Previous Page Table of Contents Next Page

Multiple types of mechanism for the evolution of skills

We know that there is one or more types of mechanism that is not genomic, since humanity developed languages and different forms of writing without major variants in the genome. Immigrants and their children show that languages and writing methods can be changed without changes in the genome. Some people change careers by learning new skills.

Tentatively I propose five distinct mechanisms:

  1. The first is genomic copying, where the mother's and the father's skills are combined through their genomic representation into the skills of the offspring.
  2. The second a mimicry-based evolution of skills, where offspring learn by imitating the observed skilled behaviour of parents or other members of the parent polulation. This probably applies to all species within our range of interest.
  3. The third is a sound / speech / story based method for copying skills. The skilled action is not acted out and imitated but rather is described. This may not apply to pre-human species.
  4. The fourth method is based on reading and writing and the transport of manuscripts or books. Most of our formal schooling would fit into this method.
  5. The fifth method involves computer-aided or augmented tasks. Part of the skill is encoded in the computer, and both the human component and the computer component undergo systematic changes and improvements through updates, new versions, or new software applications where the human has to learn and adapt his or her computer-usage skills.

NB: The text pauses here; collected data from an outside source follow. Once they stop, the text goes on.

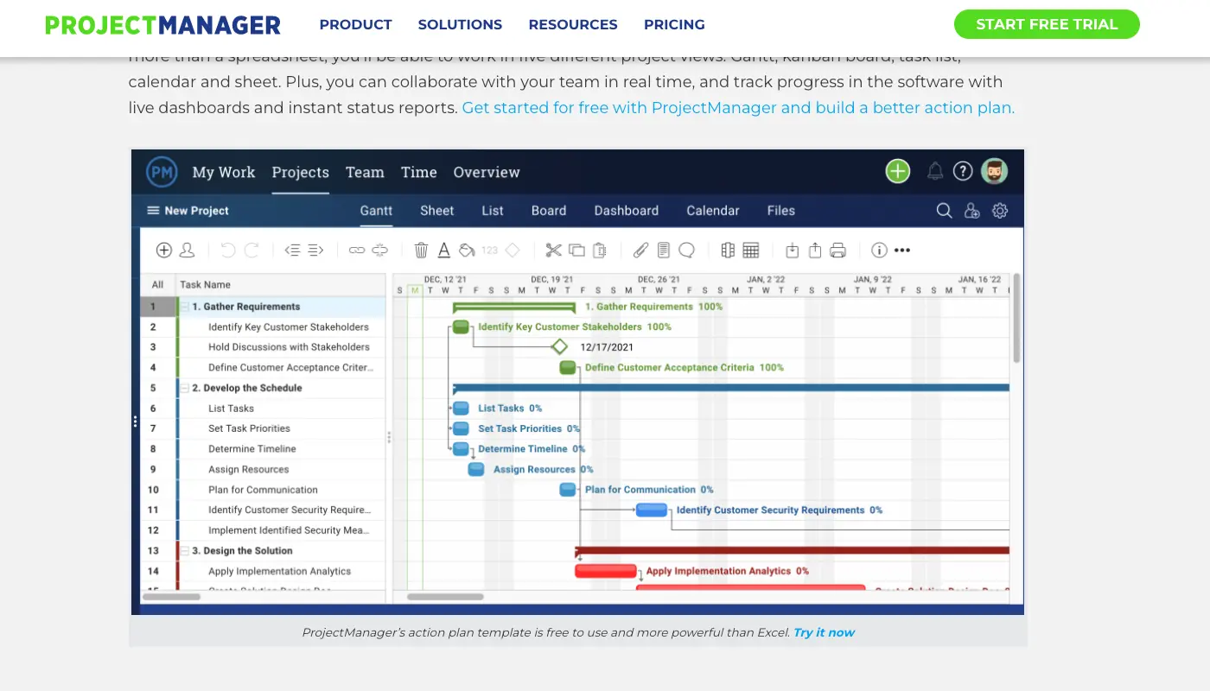Click the Gantt chart vertical scrollbar
This screenshot has height=691, width=1210.
(1016, 318)
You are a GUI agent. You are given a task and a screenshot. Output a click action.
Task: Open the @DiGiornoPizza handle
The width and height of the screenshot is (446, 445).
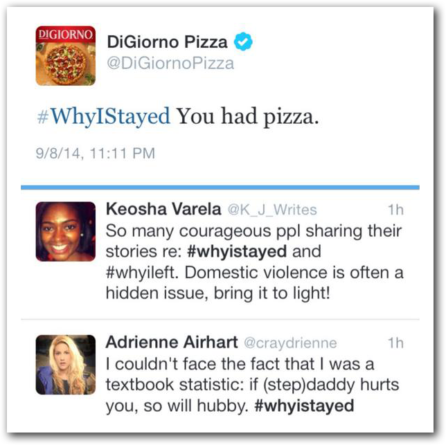pyautogui.click(x=170, y=64)
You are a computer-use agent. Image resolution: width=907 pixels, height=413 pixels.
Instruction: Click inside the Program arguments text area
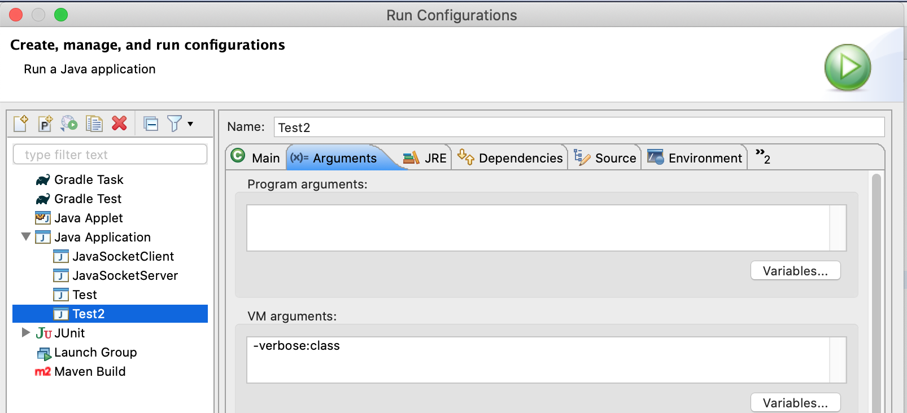point(538,228)
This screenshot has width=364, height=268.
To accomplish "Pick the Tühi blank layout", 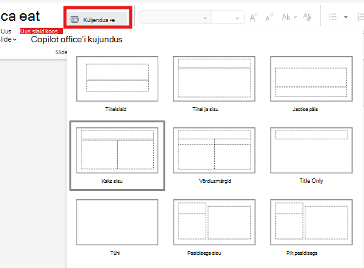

The research project will focus on the first three sets of distinct mechanisms that apply to pre-human species and early humans. We build theories and simulation models to show how skills might evolve with these three mechanisms. In terms of human maturation, this takes us to the beginning of learning to read and write, so only up to the age of six or so.

Allocation of skills and functions to the distinct mechanisms?

I hypothesize that any given skill or function belongs to a single mechanism. For instance, the basic ability to imitate anothers action sequence based on direct and simultaneous visual observation, i.e. mimicry, must be an innate skill. Similarly, the function of learning from from that mimicry, i.e. converting the mimicked action into a skill, must be innate.

I conjecture that all types of mechanisms are simultaneously active in the species to which they pertain.